A violação de segurança, confirmada pelo governo americano, ocorreu após Jeffrey Goldberg, editor-chefe da revista “The Atlantic”, ter sido adicionado por engano a um chat na plataforma de conversas “Signal” pelo conselheiro de Segurança Nacional Mike Waltz, antes dos ataques da semana passada contra os rebeldes houthis.
O vice-presidente J.D. Vance e o secretário de Defesa Pete Hegseth estavam entre os membros de um grupo, que discutiu detalhes operacionais da ação militar mais significativa realizada pelo presidente Donald Trump desde seu retorno à Casa Branca, criticando os aliados europeus por "se aproveitarem" dos EUA.
Uma reportagem de Goldberg publicada nesta segunda-feira revelou uma descrição das mensagens do grupo, que expressavam desprezo pelos aliados europeus e sugeriam pedir-lhes para financiar a operação.
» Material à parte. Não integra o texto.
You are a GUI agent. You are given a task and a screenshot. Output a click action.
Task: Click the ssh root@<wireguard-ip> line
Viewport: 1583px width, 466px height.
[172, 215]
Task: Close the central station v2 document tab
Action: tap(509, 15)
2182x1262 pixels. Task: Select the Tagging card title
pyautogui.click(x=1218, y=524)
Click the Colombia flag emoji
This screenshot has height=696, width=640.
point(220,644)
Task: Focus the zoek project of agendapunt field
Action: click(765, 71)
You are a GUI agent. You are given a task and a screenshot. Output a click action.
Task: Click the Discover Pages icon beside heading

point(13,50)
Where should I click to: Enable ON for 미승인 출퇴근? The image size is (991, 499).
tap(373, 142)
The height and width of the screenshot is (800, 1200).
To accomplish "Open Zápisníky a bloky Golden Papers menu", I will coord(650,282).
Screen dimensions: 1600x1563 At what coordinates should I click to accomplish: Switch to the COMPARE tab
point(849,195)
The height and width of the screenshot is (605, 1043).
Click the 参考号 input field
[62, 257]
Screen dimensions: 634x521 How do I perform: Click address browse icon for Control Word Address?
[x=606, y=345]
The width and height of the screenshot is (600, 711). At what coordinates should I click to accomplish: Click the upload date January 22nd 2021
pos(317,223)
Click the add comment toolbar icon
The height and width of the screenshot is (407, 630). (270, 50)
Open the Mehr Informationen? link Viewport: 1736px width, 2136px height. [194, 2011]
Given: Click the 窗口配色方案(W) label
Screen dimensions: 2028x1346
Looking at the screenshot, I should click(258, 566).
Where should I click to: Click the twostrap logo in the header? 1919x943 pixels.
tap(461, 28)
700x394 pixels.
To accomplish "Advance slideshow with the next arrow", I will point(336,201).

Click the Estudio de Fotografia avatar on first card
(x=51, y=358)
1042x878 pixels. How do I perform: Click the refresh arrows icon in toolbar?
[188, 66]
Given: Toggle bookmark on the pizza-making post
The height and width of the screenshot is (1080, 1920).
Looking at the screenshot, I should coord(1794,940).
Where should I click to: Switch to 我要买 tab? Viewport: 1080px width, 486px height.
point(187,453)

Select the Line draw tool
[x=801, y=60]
A veracidade da conversa foi confirmada pelo Conselho de Segurança Nacional (NSC, na sigla em inglês).
"Neste momento, a thread de mensagens que foi reportada parece ser autêntica, e estamos analisando como um número inadvertido foi adicionado à cadeia", disse o porta-voz do NSC, Brian Hughes. O Signal não é aprovado pelo governo dos EUA para compartilhar informações confidenciais.
Segundo Goldberg, Vance sugeriu que a ameaça dos houthis fosse mais uma questão europeia, já que apenas uma pequena fração do comércio dos EUA passava pelo Canal de Suez. Ele expressou preocupações de que o ataque dos EUA fosse um "erro" que arriscava uma "alta nos preços do petróleo" enquanto "salvava a Europa".
Vários membros do grupo sugeriram que a Europa poderia ser solicitada a compensar os EUA pelos ataques. Waltz disse que estava trabalhando com departamentos governamentais "para determinar como compilar o custo associado e repassá-los aos europeus".
Outro colaborador, que parecia ser o vice-chefe de gabinete de Trump, Stephen Miller, sugeriu: "Se os EUA restaurarem com sucesso a liberdade de navegação a um alto custo, deve haver algum ganho econômico adicional extraído em troca."
Hegseth, ex-apresentador da Fox News, escreveu que compartilhava do "desprezo" do vice-presidente pela "exploração europeia".
Trump disse a repórteres na segunda-feira que não sabia "nada sobre" o chat vazado antes de atacar o veículo que publicou a história. "Não sou um grande fã de The Atlantic, para mim é uma revista que está indo à falência. Acho que não é muito uma revista."
As mensagens causaram um grande alvoroço na capital dos EUA, com políticos democratas criticando o governo Trump por "incompetência".